My knee is back, almost one hundred per cent. But it's allergy season, and in the midst of these meditations on pranayama, I'm having difficulty breathing. In class, the biggest impact is on my stamina. I'm back at a point where I can't seem to get myself through both sets of Triangle. Actually, I am tending to skip the first set. I haven't quite decided if this is just some mental block, or if it really is the allergies.
I've been thinking more about the idea of the opening pranayama setting the tone for the rest of the class. More and more, it seems to me that the object of the opening pranayama is to set a deep rhythm, a rhythm that will perhaps carry forward to the rest of the class. For a long time now, I've told people to stay within their breath, and tried to live up to the same idea myself. But this sense of rhythm takes that idea even further.
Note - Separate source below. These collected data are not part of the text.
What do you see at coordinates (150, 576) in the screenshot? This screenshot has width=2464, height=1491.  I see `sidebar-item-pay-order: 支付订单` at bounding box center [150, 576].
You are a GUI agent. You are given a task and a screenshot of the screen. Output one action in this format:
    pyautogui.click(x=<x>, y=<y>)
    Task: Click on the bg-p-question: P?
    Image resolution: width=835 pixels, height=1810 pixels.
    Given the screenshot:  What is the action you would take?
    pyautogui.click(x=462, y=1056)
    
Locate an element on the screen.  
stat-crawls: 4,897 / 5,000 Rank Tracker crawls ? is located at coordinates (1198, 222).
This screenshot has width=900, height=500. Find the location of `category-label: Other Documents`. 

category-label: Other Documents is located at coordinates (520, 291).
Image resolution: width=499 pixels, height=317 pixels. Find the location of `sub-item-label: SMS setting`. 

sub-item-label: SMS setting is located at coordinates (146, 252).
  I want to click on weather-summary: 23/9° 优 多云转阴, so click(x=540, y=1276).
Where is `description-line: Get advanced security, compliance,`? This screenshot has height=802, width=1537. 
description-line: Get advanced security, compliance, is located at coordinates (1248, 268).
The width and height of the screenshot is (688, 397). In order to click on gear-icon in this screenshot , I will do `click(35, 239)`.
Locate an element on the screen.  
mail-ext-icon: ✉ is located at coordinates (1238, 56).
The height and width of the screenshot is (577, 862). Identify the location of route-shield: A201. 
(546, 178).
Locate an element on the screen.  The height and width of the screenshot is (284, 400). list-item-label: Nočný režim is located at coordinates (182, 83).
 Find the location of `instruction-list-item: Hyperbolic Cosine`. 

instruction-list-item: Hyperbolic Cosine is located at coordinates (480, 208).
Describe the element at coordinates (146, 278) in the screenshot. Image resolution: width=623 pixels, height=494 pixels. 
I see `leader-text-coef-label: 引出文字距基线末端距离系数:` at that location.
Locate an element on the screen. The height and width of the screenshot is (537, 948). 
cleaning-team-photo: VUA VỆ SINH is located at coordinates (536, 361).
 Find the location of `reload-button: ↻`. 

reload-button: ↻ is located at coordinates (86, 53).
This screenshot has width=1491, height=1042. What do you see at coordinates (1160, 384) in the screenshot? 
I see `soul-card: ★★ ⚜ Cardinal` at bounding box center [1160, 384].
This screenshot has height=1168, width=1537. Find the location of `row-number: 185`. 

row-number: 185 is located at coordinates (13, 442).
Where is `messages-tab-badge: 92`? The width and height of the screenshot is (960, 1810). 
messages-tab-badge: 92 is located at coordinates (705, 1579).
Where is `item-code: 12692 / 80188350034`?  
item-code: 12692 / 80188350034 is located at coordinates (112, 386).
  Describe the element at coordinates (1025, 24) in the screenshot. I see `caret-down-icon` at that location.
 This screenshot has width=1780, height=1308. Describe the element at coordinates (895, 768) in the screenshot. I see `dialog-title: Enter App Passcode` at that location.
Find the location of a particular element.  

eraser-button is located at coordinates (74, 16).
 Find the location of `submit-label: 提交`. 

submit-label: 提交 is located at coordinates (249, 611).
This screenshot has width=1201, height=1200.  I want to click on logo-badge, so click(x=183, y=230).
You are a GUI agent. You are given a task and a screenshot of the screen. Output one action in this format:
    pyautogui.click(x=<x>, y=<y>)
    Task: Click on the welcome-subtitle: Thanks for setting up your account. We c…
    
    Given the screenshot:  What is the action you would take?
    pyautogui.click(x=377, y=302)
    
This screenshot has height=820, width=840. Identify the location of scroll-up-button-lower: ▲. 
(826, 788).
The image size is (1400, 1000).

Staying within the breath, for now at least, means not only not getting to the point where you can't breathe comfortably through the nose. It now also means either maintaining something like the rhythm of opening pranayama, or coming back to it between poses. Concentrating on this, when I can, adds a new dimension to the class.
The day 260 meditation is fairly simple. It re-emphasizes the connection between breath and spirit. Gates doesn't mention this, but the word "spirit" comes from the word "spirare" which meant "breath." Thus, respiration (containing the "spire" root) is the system of the body that deals with breath. Inspiration, which is the act of taking in some divine enlightenment, literally means breathing in. And expire, means simply to breath out. The etymology of the word could not make the connections clearer.
There are some every day usages which still emphasize the connection. Think of what it means to be "breathless." Or waiting with "bated breath." There are probably other examples, but I'm not thinking of them now.